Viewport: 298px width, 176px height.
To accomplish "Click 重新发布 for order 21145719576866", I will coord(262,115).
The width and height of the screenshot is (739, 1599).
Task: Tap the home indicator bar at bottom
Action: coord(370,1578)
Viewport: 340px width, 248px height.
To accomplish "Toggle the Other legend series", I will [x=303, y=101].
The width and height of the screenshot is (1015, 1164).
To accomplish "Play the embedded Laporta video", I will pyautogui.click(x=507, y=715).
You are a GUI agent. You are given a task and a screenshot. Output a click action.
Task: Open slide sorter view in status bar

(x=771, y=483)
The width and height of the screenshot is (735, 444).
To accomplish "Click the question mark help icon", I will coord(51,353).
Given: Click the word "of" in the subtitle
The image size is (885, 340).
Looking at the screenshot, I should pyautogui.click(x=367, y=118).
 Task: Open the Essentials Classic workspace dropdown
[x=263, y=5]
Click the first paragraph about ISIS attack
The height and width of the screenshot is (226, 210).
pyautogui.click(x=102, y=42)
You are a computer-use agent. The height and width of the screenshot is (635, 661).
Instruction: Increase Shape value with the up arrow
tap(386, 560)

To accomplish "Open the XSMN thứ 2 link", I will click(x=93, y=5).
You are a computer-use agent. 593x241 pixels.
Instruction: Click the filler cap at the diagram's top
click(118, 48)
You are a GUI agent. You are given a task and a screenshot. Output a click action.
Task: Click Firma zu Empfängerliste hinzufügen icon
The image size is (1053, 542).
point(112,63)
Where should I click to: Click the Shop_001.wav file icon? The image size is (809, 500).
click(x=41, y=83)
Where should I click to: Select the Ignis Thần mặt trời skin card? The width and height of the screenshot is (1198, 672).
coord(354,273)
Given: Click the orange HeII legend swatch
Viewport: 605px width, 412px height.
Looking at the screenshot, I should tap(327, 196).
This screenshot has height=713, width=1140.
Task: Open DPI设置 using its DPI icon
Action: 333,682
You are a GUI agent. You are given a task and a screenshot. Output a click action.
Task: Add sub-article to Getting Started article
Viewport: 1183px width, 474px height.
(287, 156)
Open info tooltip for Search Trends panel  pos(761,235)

> [Directions for this task]: Which lines above include the word "legend"? Pick them out and copy them.

> [Answer]:
To accomplish "Toggle the Other legend series", I will [x=303, y=101].
Given: Click the orange HeII legend swatch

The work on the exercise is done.